To the original post, the math isn't that hard and kind of fun. Don't forget to include I-squared-R losses. Get to 120V as soon as possible.
 
gchristi1 said:
The absolute maximum  is 1.4kW/m^2, the sun doesn't put out any more than that. What you describe won't fit on the roof of a conversion van. Assume you had some off vehicle panels.

To the original post, the math isn't that hard and kind of fun. Don't forget to include I-squared-R losses. Get to 120V as soon as possible.

no off vehicle panels 4 times 435 watt sunpower panels. they are less than 42 inches wide. 4 of them take up leass than 14 feet of roof space. while this was on a 24 foot (over all length) box van (we even had room for a maxair type fan no over hang at the back and started well back from the slope up from the cad so it would not catch air. no air dam needed.

i have 4 similar panels on my 20 foot over all length short bus( on a van chassis so not much different than a 20 foot van) and 2 side mount swing up (like an awning) panels and that gives me 2005 watts.

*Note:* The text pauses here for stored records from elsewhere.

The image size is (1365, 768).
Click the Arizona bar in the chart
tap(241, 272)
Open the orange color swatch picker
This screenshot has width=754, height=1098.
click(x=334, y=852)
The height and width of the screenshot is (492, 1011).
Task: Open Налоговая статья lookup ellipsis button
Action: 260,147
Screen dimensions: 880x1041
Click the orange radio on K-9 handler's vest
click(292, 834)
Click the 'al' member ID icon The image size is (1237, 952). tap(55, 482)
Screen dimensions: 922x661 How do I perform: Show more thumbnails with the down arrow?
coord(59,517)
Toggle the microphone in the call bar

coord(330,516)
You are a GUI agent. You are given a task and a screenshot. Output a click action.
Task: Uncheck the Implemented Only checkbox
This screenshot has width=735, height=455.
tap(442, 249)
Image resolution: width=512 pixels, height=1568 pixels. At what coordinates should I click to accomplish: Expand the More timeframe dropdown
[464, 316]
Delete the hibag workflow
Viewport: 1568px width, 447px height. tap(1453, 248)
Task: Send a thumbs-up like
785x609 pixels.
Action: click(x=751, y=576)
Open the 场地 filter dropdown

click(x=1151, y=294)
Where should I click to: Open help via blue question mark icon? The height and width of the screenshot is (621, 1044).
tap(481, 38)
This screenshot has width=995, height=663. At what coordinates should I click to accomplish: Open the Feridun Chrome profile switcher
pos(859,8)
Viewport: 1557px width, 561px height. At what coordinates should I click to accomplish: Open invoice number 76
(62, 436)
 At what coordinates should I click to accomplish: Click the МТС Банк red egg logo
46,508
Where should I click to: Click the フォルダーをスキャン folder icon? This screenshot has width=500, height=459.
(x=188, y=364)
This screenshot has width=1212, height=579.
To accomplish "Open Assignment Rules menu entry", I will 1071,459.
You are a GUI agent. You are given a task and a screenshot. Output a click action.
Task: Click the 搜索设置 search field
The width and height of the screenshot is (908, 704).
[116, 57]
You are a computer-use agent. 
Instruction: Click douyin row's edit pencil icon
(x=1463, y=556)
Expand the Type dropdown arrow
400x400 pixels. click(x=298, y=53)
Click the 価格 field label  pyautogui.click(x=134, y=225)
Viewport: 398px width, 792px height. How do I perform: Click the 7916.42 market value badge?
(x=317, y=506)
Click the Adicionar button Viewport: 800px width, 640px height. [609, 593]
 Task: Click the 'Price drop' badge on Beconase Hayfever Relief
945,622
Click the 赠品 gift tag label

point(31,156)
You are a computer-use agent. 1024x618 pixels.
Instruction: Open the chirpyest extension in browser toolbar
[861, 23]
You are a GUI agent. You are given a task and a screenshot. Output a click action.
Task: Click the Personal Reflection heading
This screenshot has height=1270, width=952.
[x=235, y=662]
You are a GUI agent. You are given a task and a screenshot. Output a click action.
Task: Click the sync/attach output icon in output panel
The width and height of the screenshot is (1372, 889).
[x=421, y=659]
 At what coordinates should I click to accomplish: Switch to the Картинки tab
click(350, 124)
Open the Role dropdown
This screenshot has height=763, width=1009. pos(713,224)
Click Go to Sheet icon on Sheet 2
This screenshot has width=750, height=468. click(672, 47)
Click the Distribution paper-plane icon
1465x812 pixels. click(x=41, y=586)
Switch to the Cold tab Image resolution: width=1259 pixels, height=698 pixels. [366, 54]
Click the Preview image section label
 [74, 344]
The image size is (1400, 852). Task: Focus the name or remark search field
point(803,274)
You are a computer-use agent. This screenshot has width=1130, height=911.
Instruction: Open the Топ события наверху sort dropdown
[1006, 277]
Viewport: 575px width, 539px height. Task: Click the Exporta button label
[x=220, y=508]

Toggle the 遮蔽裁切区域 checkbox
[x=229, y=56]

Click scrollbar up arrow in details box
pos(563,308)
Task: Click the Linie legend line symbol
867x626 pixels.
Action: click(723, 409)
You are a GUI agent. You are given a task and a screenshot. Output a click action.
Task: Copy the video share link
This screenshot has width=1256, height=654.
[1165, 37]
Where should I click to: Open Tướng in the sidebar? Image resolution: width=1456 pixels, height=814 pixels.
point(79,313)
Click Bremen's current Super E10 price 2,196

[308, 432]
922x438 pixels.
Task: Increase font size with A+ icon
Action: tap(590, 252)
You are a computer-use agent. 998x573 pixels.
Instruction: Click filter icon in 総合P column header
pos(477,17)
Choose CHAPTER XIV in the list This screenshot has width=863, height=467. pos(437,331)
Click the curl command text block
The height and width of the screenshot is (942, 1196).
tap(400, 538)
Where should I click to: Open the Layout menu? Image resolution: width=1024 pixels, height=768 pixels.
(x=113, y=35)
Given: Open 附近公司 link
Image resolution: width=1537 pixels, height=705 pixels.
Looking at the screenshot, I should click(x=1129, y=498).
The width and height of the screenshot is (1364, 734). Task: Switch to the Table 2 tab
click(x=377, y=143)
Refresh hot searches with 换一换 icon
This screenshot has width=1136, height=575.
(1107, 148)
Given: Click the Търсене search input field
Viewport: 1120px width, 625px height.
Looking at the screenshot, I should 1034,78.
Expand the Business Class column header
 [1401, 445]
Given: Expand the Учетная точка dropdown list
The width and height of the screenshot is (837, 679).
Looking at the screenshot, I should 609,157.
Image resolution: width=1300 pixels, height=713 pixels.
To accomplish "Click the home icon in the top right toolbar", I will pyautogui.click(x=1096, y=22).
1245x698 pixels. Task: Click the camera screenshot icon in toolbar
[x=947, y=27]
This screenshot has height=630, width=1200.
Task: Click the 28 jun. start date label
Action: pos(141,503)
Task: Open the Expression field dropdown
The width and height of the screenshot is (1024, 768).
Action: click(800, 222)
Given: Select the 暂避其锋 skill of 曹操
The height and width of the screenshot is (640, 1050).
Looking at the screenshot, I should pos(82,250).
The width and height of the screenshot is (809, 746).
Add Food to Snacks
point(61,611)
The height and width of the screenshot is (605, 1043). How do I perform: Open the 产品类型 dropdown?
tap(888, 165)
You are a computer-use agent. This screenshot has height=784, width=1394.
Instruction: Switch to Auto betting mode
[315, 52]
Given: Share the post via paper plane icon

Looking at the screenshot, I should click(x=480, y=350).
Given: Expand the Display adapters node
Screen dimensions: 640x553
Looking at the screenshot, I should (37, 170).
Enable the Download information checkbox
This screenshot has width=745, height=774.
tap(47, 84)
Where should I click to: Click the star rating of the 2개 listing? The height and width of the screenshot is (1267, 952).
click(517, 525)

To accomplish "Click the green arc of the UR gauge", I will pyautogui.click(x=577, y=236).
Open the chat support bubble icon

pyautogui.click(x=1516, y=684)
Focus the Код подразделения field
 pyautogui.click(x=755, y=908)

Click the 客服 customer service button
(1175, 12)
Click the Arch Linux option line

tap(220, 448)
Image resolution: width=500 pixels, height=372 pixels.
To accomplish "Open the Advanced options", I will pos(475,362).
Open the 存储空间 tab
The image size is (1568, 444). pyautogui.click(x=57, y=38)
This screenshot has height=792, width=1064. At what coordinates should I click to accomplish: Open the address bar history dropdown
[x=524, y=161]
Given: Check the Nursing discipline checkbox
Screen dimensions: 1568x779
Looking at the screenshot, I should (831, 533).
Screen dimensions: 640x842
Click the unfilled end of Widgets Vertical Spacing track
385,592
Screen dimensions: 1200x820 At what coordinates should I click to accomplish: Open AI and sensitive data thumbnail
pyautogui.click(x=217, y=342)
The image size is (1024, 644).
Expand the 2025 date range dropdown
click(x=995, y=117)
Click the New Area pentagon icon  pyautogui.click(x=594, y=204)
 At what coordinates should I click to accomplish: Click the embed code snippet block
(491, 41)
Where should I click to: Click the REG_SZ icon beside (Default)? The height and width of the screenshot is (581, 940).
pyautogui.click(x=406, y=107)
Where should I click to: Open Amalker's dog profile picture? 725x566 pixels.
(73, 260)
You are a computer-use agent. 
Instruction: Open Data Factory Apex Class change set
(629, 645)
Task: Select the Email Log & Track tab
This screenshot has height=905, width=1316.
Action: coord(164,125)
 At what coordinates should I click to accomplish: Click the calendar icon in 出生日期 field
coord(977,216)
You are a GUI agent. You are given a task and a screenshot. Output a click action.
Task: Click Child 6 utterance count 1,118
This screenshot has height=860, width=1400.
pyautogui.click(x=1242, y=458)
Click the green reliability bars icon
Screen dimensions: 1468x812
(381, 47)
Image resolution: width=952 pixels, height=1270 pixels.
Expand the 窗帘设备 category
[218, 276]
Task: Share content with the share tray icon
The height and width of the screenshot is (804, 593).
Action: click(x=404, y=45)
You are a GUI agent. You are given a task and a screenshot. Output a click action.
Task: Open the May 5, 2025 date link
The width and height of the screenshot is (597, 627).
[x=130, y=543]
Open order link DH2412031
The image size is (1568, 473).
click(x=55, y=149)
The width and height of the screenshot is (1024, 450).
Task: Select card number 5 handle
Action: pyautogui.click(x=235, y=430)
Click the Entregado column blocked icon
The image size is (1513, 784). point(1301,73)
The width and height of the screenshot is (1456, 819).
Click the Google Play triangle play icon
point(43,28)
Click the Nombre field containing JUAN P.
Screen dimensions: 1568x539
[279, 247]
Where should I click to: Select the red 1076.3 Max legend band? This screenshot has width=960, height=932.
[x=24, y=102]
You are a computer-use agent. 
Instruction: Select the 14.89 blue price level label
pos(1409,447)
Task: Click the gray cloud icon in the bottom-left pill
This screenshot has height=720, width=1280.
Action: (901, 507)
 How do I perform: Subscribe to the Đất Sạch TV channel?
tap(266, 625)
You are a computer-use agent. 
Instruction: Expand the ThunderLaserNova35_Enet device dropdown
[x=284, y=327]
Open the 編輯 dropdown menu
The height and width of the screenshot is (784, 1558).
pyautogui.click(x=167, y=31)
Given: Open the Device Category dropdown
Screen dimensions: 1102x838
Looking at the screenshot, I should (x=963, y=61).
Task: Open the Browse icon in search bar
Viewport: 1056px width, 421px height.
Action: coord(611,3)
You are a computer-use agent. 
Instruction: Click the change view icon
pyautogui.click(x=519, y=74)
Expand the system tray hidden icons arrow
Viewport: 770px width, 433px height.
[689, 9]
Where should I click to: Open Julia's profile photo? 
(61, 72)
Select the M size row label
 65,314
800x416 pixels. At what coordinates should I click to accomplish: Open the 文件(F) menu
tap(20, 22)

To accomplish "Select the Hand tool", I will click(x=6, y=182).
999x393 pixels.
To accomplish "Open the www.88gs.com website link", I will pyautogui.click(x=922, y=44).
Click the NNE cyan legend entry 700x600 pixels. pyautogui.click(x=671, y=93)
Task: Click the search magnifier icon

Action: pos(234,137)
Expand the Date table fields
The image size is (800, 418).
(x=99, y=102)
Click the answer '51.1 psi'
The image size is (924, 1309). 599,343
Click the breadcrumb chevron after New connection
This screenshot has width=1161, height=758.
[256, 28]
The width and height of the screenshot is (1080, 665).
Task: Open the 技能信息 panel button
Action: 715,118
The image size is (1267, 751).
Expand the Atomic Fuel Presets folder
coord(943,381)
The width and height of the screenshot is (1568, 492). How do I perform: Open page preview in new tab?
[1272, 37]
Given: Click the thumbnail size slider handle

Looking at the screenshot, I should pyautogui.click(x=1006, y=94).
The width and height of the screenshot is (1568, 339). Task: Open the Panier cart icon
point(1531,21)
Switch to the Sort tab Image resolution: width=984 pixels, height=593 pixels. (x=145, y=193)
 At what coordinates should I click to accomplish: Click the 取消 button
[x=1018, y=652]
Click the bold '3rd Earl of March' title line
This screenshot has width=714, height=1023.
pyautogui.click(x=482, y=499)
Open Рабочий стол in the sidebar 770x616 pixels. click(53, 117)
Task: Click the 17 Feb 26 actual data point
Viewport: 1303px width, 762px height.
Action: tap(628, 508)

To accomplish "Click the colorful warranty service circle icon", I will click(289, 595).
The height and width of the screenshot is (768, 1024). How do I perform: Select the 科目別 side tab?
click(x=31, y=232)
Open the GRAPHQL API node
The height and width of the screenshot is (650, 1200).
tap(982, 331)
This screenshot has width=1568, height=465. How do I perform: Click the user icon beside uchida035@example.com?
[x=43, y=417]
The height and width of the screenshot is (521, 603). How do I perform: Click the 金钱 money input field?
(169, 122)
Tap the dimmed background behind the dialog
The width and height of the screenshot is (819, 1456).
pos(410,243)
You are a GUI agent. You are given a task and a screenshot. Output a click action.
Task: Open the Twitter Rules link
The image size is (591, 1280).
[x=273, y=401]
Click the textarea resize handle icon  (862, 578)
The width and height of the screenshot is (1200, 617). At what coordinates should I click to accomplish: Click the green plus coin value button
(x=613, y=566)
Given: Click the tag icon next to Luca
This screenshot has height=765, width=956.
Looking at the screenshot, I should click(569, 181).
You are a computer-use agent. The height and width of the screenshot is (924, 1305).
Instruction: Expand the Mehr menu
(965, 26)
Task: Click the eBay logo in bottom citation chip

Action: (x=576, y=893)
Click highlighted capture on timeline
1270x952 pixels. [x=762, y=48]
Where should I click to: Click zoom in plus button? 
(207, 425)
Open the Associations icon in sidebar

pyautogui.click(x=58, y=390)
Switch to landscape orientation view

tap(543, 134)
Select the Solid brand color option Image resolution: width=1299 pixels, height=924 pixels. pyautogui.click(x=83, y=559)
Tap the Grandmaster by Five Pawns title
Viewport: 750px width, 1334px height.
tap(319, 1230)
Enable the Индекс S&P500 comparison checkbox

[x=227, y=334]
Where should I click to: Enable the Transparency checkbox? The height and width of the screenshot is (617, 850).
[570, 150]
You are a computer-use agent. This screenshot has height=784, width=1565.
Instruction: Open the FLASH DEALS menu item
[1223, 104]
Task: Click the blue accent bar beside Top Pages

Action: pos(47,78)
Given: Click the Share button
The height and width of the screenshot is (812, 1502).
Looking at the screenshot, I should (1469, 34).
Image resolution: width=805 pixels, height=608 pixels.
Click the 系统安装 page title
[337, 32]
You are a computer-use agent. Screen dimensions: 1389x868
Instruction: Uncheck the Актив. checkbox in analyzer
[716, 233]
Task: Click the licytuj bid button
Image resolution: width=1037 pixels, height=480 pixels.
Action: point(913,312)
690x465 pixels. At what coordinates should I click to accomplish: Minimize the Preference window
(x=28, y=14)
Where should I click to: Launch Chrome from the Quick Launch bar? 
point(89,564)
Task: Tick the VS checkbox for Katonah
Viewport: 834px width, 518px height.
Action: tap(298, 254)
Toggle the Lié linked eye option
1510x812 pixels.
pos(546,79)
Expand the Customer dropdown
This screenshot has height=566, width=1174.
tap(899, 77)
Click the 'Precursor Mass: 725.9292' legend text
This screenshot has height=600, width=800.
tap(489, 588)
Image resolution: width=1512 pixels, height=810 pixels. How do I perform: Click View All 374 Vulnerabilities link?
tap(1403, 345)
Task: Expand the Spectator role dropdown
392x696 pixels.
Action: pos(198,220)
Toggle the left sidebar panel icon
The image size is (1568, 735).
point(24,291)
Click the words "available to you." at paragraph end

while i never said i did the mentioned project on a van conversion, a long van can be 19-20 feet. not sure of the OP's length. also i just posted actual project specs to show what can be done, rather then hypothesizing on what may or may not work. most people would be fine with a 4-6000 btu A/C and as such could get by with much fewer watts on the roof.
 
Gypsy Freedom said:
if you were to split the system like you mention, not only would you need a compressor and a way to run it. you would need a condenser (radiator looking thing) and a way to blow outside air over it. you see the compressor does not directly cool the air, it compresses and heats the refrigerant, then in the condenser it cools it to close to the outside air temp then when it goes into the evaporator it gets cold as it evaporates then you blow the air from in the car over the evaporator (another radiator looking thing usually not seen) and that is what cools the air. then the cycle starts over again.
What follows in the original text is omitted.